**DESCRIPTION OF THE TASK**
Among the records below, find each line bearing the word "card" and copy it.

**MATERIAL PROVIDED**
**********
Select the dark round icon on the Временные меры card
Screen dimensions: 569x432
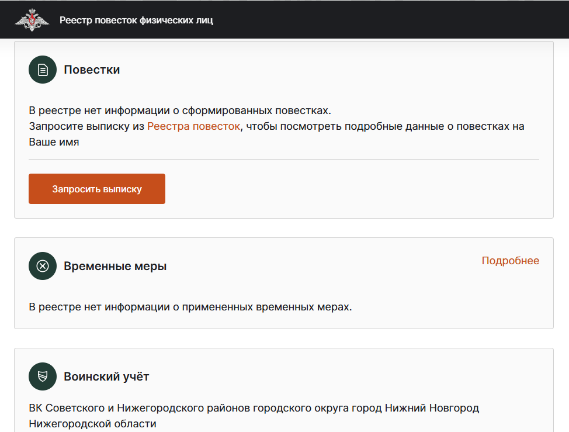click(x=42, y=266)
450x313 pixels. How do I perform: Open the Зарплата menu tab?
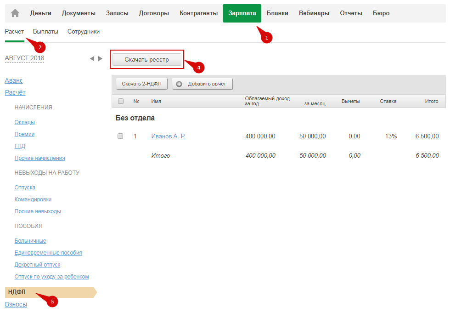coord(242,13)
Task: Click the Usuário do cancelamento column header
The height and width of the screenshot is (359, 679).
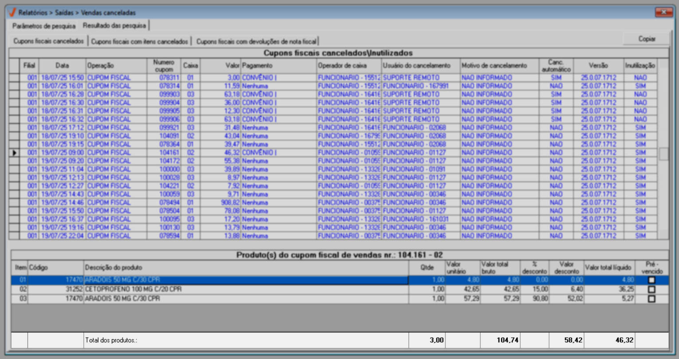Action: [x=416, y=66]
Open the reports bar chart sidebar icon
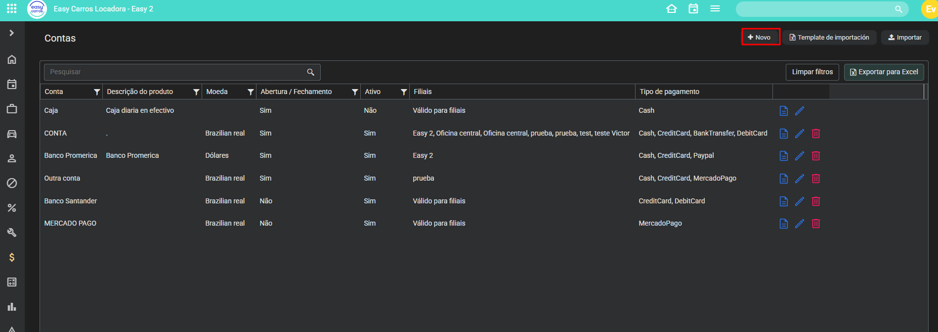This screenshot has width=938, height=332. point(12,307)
**********
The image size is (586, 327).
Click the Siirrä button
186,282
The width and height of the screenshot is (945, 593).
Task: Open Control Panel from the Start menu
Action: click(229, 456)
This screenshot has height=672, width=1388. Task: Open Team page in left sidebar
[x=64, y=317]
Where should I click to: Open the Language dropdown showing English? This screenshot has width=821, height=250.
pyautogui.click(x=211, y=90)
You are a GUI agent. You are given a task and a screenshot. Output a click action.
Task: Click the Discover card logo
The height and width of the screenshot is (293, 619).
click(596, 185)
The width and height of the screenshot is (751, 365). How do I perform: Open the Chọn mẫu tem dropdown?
**********
**ANSWER FOR THE TASK**
Select the dark round icon on the Временные меры card
Task: Click the Discover card logo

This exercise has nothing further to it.